After retiring, he continued living in a tent home in Mallacoota.

Aged 82, Brady died in 1952 at the Pambula Public Hospital of a heart condition. He was survived by his third wife, and six children from his first marriage.

==Bibliography==

===Poetry===

- The Ways of Many Waters, 1899
- The Earthen Floor, Grip Newspaper Company, 1902
- Bushland Ballads, 1910
- Bells and Hobbles, 1911
- The House of the Winds, 1919
- Wardens of the Seas, Endeavour Press, Sydney, 1933
- They Shall Be Remembered: A poem dedicated to the heroes of Second World War, also called Australia Remembers: Pte.

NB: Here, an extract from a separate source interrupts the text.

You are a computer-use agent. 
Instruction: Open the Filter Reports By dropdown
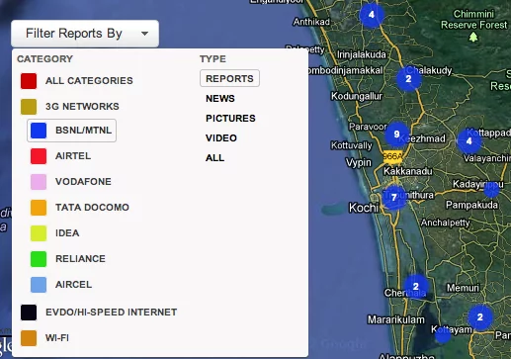(85, 34)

C. J. Williams, Stubbs Publishing, 1946

===Prose===

- Sydney Harbour, Builder Printing Works, 1903
- Sydney: The Commercial Capital of the Commonwealth, Builder Printing Works, 1904
- Picturesque Port Phillip, George Robertson & Co, 1911
- The King's Caravan: Across Australia in a Wagon, Edward Arnold, 1911
- The River Rovers, George Robertson & Co, 1911
- Tom Pagdin pirate, NSW Bookstall, 1911 — illustrated by Lionel Lindsay
- Australia Unlimited, 1918 — of one thousand quarto pages in size, a picturesque description of Australia's life and resources, selling of 10 000 copies, and costing £2/2/– each. It took six years to research and write
- The Land of the Sun, Edward Arnold, 1924
- The Overlander: Prince's Highway, Ramsay Publishing, 1926
- Doctor Mannix: Archbishop of Melbourne, Library of National Biography, 1934
- Two Frontiers, Frank Johnson, 1944 — biography of Edward John Brady (1830–1914)
- Dreams and Realities, co-authored with Leslie Rubenstein, York Press, 1944

==Manuscript Archives==
- Guide to the Papers of E. J. Brady at National Library of Australia
- Edwin James Brady papers, 1892-1951, State Library of New South Wales A 3173 'Australia unlimited, why and how I wrote it. A 3174 'Murray River Irrigation. Clippings, articles, notes, correspondence' and maps, 1908-1950. A 3175 'Personalia': letters, notes, portraits and printed material about and by Brady's ancestors and relations, with personal notes and photographs, 1892-1951. A 3176/1-A 3176/2 'Utopias Ltd: William Lane's settlement in Paraguay, New Italy Mission and Madagascar, Ralahine, Civat-Hein and the Mallacoota Community farm.
- Edwin James Brady papers, 1899-1922 at State Library of New South Wales. A 1586 Australian artists' biographies, 1911, A 1726 Letters from Australian writers and others, 1899-1922, B 762 King's caravan : diary, 1899-1900, C 318 Verses, 1909-1911.